Chapter 388 - Improvements Here and Decline There
Some time since I last posted; I no longer feel motivated; I make too big a chore of this.
Looking back through my current notebook to refresh my memory I see that on 18th June she called me on the CB for help. She had stood out of the wheel chair without applying the brakes so as she sat down again the wheel chair travelled backwards, she sat heavily on the floor fortunately without harm as she did years ago to her coccyx by the same problem off a special stool.
The first delivery of Duodopa took 2 days; the 2nd delivery took 7 days.

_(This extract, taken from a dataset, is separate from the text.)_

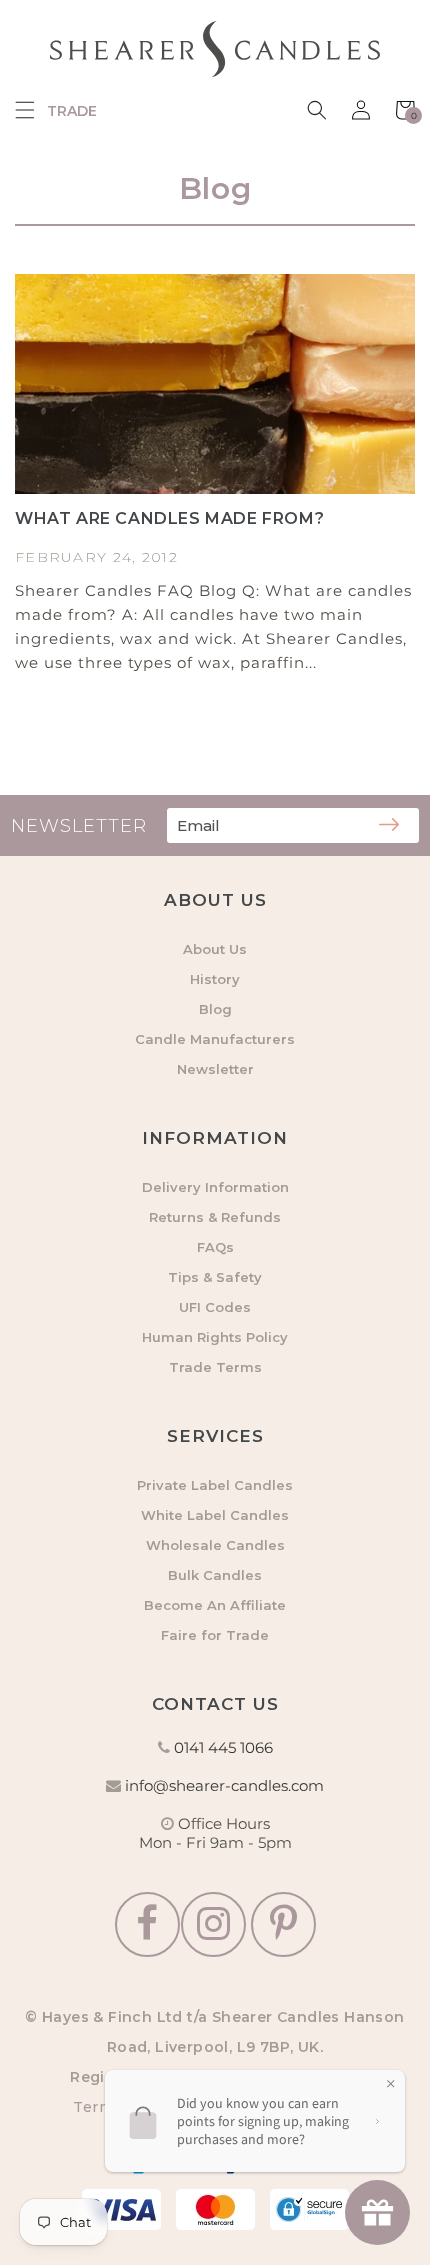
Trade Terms (215, 1367)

Fortunately there was some left over from her discharge from West Beer and that had not yet reached its Use By Date. Duodopa must be stored between 2 - 8 degrees C, out of the light, remnants in a cassette must not be used later, and each shipment has a Use By Date (about 6 weeks I think without checking). I must check with the chemist sometime this week to ensure there will not be delays with the next shipment.
She was having vigorous leg dyskinesias beginning mid afternoons so I asked permission of J, the West Beer CNC, for permission to decrease the Duodopa dose rate from 7.0 to 6.9 mL per hour. The leg shaking has decreased a lot but I have not decreased it further because we have been slowly decreasing the quantity of Deralin from 3 x 40mg per day down to 2 x 20mg per day, monitoring blood pressure as we go.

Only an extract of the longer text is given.